Poor girl. Such a burden she carries. People watching her wherever she goes. Whispering behind her. Whispering before she arrives. Dissecting her life even as she lives it.
Of course, things would probably turn out all right. More than likely her ailing father would rally. Physicks could do amazing things these days. The king
had to rally, Ethrea wasn’t ready to lose him yet. With the untimely losses of Ranald and Simon there was no prince waiting to take the throne. There was only Princess Rhian. Not yet at her majority and a girl to boot. Ethrea had never been ruled by a woman . . . and there were those who thought it never should.
Prolate Marlan for one. His views on women are stringent, to say the least.
Dread chilled him. Were King Eberg to die without a male heir only misery could follow. Ethrea’s past was a tapestry of betrayal and bloodshed, the desperate doings of six duchies wrestling for the right to rule the whole. In the end duchy Fyndle had emerged triumphant, was renamed Kingseat and became the traditional duchy of the king. Peace reigned sublime and for more than three hundred years the cobbled-together edges of the five lesser principalities had rubbed along tolerably well.
But if Eberg should die what an unraveling there’ll be. All the nations with their interests invested here will swoop down on us like a murder of crows . . .
T
he King of Ethrea was dying.
Rhian sat by her father’s bedside, holding his frail hand in hers and breathing lightly. Her world was a glass bubble; if she breathed too deeply it would shatter, and her with it.
This isn’t fair, this isn’t fair, this isn’t fair …
Droning in the privy bedchamber corner, the Most Venerable Justin—one of Prolate Marlan’s senior clergy, sentenced to praying for her father’s soul. His shaved head was bowed over his prayer beads, click-click-clicking through his fingers till she thought she would scream.

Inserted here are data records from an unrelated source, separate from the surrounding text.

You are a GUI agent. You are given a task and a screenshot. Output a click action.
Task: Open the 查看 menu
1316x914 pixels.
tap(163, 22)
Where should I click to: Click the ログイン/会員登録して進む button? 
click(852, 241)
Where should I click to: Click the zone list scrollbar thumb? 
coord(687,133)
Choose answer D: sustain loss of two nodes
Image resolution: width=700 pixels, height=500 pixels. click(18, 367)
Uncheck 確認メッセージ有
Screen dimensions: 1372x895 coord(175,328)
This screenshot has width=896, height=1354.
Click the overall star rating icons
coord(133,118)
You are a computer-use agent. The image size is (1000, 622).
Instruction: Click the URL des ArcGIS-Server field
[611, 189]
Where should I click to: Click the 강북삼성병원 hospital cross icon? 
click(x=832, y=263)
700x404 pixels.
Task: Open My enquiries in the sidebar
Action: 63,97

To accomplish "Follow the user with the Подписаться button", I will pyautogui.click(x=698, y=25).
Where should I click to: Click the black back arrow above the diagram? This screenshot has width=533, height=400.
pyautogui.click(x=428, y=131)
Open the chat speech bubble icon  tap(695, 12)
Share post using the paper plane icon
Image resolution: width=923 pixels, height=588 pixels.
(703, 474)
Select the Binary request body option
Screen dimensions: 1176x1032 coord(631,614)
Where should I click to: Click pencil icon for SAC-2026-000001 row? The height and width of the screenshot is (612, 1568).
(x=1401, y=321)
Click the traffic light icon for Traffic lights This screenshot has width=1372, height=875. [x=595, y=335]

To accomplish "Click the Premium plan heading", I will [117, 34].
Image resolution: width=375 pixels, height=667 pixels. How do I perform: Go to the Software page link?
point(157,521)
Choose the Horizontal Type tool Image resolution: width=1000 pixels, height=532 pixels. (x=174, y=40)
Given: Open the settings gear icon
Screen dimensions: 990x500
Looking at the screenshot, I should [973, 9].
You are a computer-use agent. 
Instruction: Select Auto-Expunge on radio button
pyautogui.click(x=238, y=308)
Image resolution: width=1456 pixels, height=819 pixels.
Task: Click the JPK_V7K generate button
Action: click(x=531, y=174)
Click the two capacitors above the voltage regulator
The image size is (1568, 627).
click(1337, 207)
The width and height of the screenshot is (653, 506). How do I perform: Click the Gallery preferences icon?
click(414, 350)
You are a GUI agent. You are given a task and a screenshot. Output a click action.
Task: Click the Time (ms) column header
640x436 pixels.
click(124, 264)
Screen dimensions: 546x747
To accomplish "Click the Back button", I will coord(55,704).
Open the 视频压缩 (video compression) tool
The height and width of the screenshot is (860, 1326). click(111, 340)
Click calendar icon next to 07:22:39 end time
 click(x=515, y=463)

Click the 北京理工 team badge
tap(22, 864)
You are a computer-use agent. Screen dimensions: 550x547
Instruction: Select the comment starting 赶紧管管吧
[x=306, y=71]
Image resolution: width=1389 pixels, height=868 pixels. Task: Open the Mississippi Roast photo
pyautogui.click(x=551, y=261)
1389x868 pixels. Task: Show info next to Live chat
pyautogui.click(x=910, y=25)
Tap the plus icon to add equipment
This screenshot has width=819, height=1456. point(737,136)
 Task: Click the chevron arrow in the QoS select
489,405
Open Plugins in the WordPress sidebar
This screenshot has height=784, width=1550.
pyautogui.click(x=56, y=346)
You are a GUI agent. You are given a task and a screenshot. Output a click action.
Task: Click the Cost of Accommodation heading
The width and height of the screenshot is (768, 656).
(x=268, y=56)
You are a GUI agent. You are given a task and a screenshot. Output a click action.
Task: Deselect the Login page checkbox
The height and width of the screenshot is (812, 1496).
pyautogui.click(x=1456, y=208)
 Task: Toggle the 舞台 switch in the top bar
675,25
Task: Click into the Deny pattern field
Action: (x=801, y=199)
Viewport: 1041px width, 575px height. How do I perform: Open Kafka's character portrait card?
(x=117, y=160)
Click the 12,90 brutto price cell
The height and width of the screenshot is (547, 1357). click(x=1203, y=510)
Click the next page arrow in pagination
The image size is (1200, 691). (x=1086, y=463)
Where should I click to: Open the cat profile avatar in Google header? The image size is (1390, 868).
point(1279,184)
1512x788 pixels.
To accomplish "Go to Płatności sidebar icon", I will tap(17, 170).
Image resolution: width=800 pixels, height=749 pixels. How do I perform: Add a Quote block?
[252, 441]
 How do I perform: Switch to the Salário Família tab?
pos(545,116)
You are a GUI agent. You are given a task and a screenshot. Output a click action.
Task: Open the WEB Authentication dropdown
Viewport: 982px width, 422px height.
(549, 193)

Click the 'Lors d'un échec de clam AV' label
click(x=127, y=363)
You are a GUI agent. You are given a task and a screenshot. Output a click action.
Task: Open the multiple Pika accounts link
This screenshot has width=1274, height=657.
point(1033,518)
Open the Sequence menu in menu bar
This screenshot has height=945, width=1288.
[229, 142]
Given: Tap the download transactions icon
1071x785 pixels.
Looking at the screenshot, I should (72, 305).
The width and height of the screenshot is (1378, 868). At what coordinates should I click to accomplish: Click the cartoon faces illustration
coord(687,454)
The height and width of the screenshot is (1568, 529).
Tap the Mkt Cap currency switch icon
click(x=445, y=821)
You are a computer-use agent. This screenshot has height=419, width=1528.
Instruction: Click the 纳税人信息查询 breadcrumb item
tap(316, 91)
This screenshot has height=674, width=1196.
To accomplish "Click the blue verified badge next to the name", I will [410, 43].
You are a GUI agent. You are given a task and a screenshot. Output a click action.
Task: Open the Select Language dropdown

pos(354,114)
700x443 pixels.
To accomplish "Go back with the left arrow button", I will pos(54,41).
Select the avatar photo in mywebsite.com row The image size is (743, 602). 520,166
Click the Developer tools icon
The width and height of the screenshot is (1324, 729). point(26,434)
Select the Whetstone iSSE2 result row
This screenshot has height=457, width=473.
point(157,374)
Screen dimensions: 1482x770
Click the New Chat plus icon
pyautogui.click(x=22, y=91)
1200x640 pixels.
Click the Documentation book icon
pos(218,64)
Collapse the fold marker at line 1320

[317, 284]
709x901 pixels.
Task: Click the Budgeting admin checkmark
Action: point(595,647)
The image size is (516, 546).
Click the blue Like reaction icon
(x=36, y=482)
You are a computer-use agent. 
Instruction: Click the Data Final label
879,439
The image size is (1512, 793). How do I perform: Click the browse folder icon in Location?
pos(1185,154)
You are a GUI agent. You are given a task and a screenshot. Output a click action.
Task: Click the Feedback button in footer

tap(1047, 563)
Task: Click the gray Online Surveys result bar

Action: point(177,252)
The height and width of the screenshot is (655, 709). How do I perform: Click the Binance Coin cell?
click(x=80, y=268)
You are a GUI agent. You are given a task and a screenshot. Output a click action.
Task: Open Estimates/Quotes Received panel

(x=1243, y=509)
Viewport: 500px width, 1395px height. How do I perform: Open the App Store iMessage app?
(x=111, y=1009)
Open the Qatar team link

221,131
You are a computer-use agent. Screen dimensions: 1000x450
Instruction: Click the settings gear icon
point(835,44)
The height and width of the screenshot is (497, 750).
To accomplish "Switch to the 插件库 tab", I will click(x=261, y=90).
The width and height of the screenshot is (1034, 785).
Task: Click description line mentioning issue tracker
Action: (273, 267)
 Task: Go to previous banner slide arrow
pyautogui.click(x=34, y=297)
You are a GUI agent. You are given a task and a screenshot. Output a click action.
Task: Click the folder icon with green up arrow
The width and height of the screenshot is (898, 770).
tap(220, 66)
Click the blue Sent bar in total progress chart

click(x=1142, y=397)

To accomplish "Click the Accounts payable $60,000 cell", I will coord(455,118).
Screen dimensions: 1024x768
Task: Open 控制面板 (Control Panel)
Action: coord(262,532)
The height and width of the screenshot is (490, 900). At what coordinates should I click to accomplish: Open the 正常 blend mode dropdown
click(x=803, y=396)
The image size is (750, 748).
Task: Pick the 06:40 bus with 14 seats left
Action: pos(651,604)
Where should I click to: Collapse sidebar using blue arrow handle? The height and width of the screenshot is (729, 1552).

I wish you’d get out. I wish you’d go away. We don’t want you here. This is our time, we don’t have so much that we can share.
She had to bite her lip hard to quell fresh tears. She’d wept so often lately she felt soggy, like moss. And what was the point of weeping anyway? Weeping wouldn’t save her father. He was broken, he was slipping away.
I will be an orphan soon.
She’d been half an orphan for ten years now. Without the portraits on the castle walls she might not even remember Queen Ilda’s sweet face. A frightening thought, to lose her mother twice. Was she destined to lose her brothers twice as well? Ranald and Simon were dead only two months, she still heard their voices on the edge of sleep. She thought it was likely, and after them her father twice. All these double bereavements. Where was God in this? Was he sleeping? Indifferent?